--- Records shown ---

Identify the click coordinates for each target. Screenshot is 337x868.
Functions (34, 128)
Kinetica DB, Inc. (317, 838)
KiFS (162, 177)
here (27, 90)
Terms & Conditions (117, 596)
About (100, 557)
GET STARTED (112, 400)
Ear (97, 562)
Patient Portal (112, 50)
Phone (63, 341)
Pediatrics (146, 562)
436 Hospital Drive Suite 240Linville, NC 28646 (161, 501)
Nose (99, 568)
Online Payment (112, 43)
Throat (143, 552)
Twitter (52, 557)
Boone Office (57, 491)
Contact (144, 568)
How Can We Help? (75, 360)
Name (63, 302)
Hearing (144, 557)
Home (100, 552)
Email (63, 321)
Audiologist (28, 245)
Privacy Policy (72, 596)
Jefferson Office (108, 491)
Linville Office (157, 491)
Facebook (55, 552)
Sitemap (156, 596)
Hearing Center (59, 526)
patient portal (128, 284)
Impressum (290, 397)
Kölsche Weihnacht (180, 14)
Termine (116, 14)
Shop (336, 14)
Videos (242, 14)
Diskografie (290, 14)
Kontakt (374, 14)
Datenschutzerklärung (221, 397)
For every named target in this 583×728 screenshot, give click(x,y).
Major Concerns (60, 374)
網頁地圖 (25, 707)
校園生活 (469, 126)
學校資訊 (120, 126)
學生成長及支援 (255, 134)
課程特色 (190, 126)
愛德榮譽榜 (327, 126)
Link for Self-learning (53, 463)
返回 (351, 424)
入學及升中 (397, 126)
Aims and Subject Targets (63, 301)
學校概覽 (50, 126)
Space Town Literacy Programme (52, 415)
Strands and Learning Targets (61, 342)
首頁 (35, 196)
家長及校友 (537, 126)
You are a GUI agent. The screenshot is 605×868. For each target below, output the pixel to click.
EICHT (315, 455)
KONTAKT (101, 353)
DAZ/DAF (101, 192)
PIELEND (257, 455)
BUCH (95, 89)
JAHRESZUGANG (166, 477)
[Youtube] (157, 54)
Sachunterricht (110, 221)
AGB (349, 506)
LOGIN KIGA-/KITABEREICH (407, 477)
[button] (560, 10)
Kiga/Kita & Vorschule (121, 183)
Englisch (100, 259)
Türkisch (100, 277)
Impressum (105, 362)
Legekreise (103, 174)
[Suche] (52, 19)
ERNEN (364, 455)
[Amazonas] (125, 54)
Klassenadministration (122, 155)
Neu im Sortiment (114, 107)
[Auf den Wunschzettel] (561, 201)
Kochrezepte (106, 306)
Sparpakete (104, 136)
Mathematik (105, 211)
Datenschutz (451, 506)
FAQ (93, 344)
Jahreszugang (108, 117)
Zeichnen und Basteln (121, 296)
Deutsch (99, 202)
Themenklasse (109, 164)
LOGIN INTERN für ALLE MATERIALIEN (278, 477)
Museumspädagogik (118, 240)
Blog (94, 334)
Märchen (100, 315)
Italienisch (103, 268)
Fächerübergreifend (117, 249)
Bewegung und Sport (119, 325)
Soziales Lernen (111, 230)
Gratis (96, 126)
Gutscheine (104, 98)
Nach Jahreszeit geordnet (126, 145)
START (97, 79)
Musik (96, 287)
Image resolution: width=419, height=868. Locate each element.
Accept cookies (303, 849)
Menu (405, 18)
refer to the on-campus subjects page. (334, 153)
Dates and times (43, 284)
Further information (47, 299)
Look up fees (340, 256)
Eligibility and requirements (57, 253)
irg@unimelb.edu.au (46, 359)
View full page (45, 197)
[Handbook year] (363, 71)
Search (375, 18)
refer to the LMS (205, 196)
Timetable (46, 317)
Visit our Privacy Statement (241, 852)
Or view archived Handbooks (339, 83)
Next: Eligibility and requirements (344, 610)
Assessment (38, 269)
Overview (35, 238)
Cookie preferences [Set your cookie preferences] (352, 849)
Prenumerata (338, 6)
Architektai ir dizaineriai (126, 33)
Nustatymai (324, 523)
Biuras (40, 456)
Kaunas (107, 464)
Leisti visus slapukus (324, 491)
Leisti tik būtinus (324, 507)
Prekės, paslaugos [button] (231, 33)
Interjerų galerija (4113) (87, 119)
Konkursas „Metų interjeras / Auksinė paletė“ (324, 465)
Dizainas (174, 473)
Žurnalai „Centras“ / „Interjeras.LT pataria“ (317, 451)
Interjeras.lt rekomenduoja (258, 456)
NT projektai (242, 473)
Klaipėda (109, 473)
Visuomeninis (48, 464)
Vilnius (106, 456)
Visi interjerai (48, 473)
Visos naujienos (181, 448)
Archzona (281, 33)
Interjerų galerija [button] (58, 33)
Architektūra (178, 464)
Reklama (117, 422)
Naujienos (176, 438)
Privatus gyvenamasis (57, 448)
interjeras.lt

---

= Directive =
Retype every one of the entries above exactly as they appear, without changing anything.

= Solution to this task =
Identify the click coordinates for each target. Screenshot is 337x868.
Functions (34, 128)
Kinetica DB, Inc. (317, 838)
KiFS (162, 177)
here (27, 90)
Terms & Conditions (117, 596)
About (100, 557)
GET STARTED (112, 400)
Ear (97, 562)
Patient Portal (112, 50)
Phone (63, 341)
Pediatrics (146, 562)
436 Hospital Drive Suite 240Linville, NC 28646 (161, 501)
Nose (99, 568)
Online Payment (112, 43)
Throat (143, 552)
Twitter (52, 557)
Boone Office (57, 491)
Contact (144, 568)
How Can We Help? (75, 360)
Name (63, 302)
Hearing (144, 557)
Home (100, 552)
Email (63, 321)
Audiologist (28, 245)
Privacy Policy (72, 596)
Jefferson Office (108, 491)
Linville Office (157, 491)
Facebook (55, 552)
Sitemap (156, 596)
Hearing Center (59, 526)
patient portal (128, 284)
Impressum (290, 397)
Kölsche Weihnacht (180, 14)
Termine (116, 14)
Shop (336, 14)
Videos (242, 14)
Diskografie (290, 14)
Kontakt (374, 14)
Datenschutzerklärung (221, 397)
For every named target in this 583×728 screenshot, give click(x,y).
Major Concerns (60, 374)
網頁地圖 (25, 707)
校園生活 (469, 126)
學校資訊 (120, 126)
學生成長及支援 (255, 134)
課程特色 (190, 126)
愛德榮譽榜 (327, 126)
Link for Self-learning (53, 463)
返回 (351, 424)
入學及升中 (397, 126)
Aims and Subject Targets (63, 301)
學校概覽 (50, 126)
Space Town Literacy Programme (52, 415)
Strands and Learning Targets (61, 342)
首頁 (35, 196)
家長及校友 (537, 126)
You are a GUI agent. The screenshot is 605×868. For each target below, output the pixel to click.
EICHT (315, 455)
KONTAKT (101, 353)
DAZ/DAF (101, 192)
PIELEND (257, 455)
BUCH (95, 89)
JAHRESZUGANG (166, 477)
[Youtube] (157, 54)
Sachunterricht (110, 221)
AGB (349, 506)
LOGIN KIGA-/KITABEREICH (407, 477)
[button] (560, 10)
Kiga/Kita & Vorschule (121, 183)
Englisch (100, 259)
Türkisch (100, 277)
Impressum (105, 362)
Legekreise (103, 174)
[Suche] (52, 19)
ERNEN (364, 455)
[Amazonas] (125, 54)
Klassenadministration (122, 155)
Neu im Sortiment (114, 107)
[Auf den Wunschzettel] (561, 201)
Kochrezepte (106, 306)
Sparpakete (104, 136)
Mathematik (105, 211)
Datenschutz (451, 506)
FAQ (93, 344)
Jahreszugang (108, 117)
Zeichnen und Basteln (121, 296)
Deutsch (99, 202)
Themenklasse (109, 164)
LOGIN INTERN für ALLE MATERIALIEN (278, 477)
Museumspädagogik (118, 240)
Blog (94, 334)
Märchen (100, 315)
Italienisch (103, 268)
Fächerübergreifend (117, 249)
Bewegung und Sport (119, 325)
Soziales Lernen (111, 230)
Gratis (96, 126)
Gutscheine (104, 98)
Nach Jahreszeit geordnet (126, 145)
START (97, 79)
Musik (96, 287)
Image resolution: width=419, height=868. Locate each element.
Accept cookies (303, 849)
Menu (405, 18)
refer to the on-campus subjects page. (334, 153)
Dates and times (43, 284)
Further information (47, 299)
Look up fees (340, 256)
Eligibility and requirements (57, 253)
irg@unimelb.edu.au (46, 359)
View full page (45, 197)
[Handbook year] (363, 71)
Search (375, 18)
refer to the LMS (205, 196)
Timetable (46, 317)
Visit our Privacy Statement (241, 852)
Or view archived Handbooks (339, 83)
Next: Eligibility and requirements (344, 610)
Assessment (38, 269)
Overview (35, 238)
Cookie preferences [Set your cookie preferences] (352, 849)
Prenumerata (338, 6)
Architektai ir dizaineriai (126, 33)
Nustatymai (324, 523)
Biuras (40, 456)
Kaunas (107, 464)
Leisti visus slapukus (324, 491)
Leisti tik būtinus (324, 507)
Prekės, paslaugos [button] (231, 33)
Interjerų galerija (4113) (87, 119)
Konkursas „Metų interjeras / Auksinė paletė“ (324, 465)
Dizainas (174, 473)
Žurnalai „Centras“ / „Interjeras.LT pataria“ (317, 451)
Interjeras.lt rekomenduoja (258, 456)
NT projektai (242, 473)
Klaipėda (109, 473)
Visuomeninis (48, 464)
Vilnius (106, 456)
Visi interjerai (48, 473)
Visos naujienos (181, 448)
Archzona (281, 33)
Interjerų galerija [button] (58, 33)
Architektūra (178, 464)
Reklama (117, 422)
Naujienos (176, 438)
Privatus gyvenamasis (57, 448)
interjeras.lt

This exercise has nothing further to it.